Set of tasks -
1. Copy the stretch of the DataLad note on renaming directories from "Stephan Heunis <jsheunis@gmail.com>" through "with large trees." word for word.
2. According to the DataLad note on renaming directories, how should subdatasets be renamed?
3. Decide whether each statement agrees with the DataLad note on renaming directories, answering yes or no and quoting the deciding words: (a) The DataLad Handbook covers the performance of these renaming methods. (b) git mv operations should not be performed on subdatasets. (c) The recommendations apply only to directories.

Excerpt -
********
KBI0022: Performance of mv + datalad save vs git mv + git commit when renaming dataset directories#


Stephan Heunis <jsheunis@gmail.com>




performance, time, datalad save, mv, git move, rename


datalad_0.18.4, git-annex_10.20230330-g98a3ba0ea

When renaming a directory that contains many files in DataLad dataset, a subsequent datalad save may take an unexpected amount of time. While performance is always relative, it is worth considering the use of git mv followed by git commit instead of a standard mv and datalad save in datasets with large trees.


The use of mv for renaming and moving dataset content is covered extensively in a dedicated DataLad Handbook chapter: Miscellaneous file system operations. This also includes comparisons with git mv and comments on when and when not to use either of these methods. Performance, however, is not covered in the handbook and is hence presented here. Important: The recommendations here solely apply to directories. git mv operations should not be performed on subdatasets. Instead, stick to a plain mv followed by a datalad save.
********
Data extract -
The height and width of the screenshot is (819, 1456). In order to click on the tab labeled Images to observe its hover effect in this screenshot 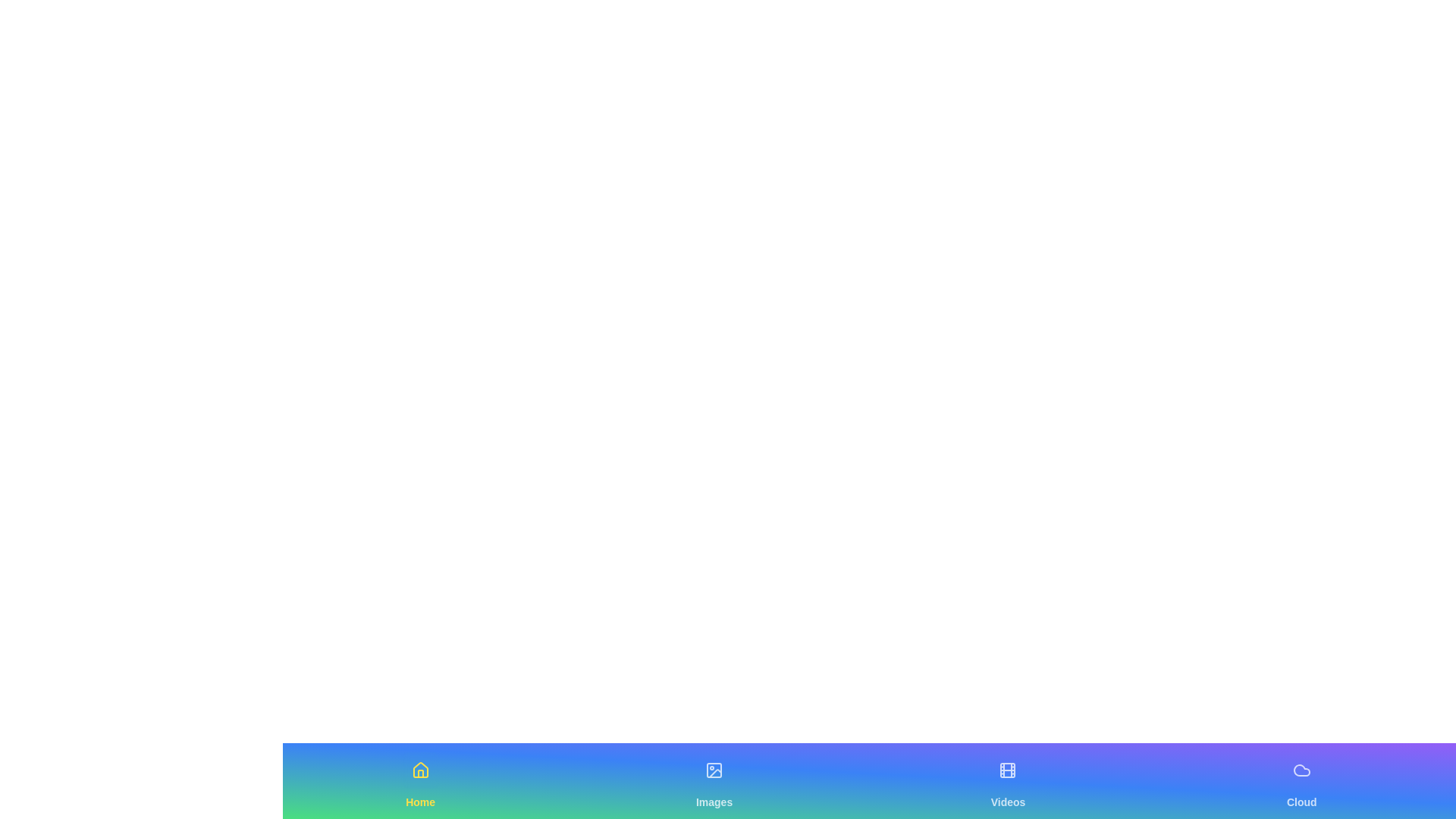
********
Responses to the exercise -
1.
Stephan Heunis <jsheunis@gmail.com>




performance, time, datalad save, mv, git move, rename


datalad_0.18.4, git-annex_10.20230330-g98a3ba0ea

When renaming a directory that contains many files in DataLad dataset, a subsequent datalad save may take an unexpected amount of time. While performance is always relative, it is worth considering the use of git mv followed by git commit instead of a standard mv and datalad save in datasets with large trees.

2. With a plain mv followed by a datalad save.

3.
(a) No: "Performance, however, is not covered in the handbook"
(b) Yes: "git mv operations should not be performed on subdatasets."
(c) Yes: "The recommendations here solely apply to directories."